Whipple uncovered this work with his friend George Martin. He said these pieces were being thrown away and heading for the landfill. 

“The first thing you’re going to go to, is who was this guy? And what’s his story?” Whipple said.

Whipple said it became clear all of these works were done by the same artist.

“We came across a painting that had his full name. It was Francis Mattson Hines,” Whipple said. “Once we had the full last name, went back to Google, searched that and immediately we saw the Washington Square Arch in New York City just completely covered in fabric and turned into a fabric sculpture.”

Whipple learned Hines, who made his money as an illustrator mostly for department stores in New York City, gained recognition for his wrapped paintings, sculptures, and public art projects. He lived and worked both in New York and Watertown.

“He would just create and ship it to that barn,” Whipple said.

Whipple made it his mission to pull this body of work from obscurity and bring Hines’ work back to life, so he teamed up with the Mattatuck Museum in Waterbury. 

“He had a show at the Mattatuck Museum in 1975, so to me, it was pretty cool that it was coming back full circle,” Whipple said.

The museum exhibited a collection of work last year and Hines’ work has returned for another showing.

“It’s one of those rare opportunities,” said Robert Burns, executive director of the Mattatuck Museum. “The works aren’t really publicly available at this point and so to make it publicly available is really generous on Jared’s part and it really helps us to continue to tell the story and bring Francis Hines more into the light.”

Soon, an exhibit in Southport will open and some of his pieces will be up for sale.
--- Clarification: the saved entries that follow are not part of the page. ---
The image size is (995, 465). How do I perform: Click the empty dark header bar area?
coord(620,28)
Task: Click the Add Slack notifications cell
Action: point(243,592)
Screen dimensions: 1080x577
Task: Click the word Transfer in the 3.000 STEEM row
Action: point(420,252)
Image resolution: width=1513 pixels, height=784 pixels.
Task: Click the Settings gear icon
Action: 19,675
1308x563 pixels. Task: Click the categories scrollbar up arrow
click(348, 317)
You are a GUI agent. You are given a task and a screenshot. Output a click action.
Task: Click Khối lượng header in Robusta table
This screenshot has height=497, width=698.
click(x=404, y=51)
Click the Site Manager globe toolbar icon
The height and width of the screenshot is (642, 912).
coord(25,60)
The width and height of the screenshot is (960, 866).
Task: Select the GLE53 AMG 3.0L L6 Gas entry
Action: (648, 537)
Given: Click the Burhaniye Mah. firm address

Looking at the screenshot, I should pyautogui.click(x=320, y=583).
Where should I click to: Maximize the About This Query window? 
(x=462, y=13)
You can find more on the exhibit here.

While Whipple never got the chance to meet Hines, finding these pieces a year after his death, he said he feels he knows him better than most by devoting his time to this work and connecting with Hines’ former crew, friends, and family.

He said this is only just the beginning, hoping to display Hines’ work at a big museum in New York. 

He also plans to keep pieces close to home, at the Mattatuck, near where this story all began.

“Eventually, I’m going to be talking to them about donating some of the work that would always be here and be in their collection and people can come here and see it,” Whipple said.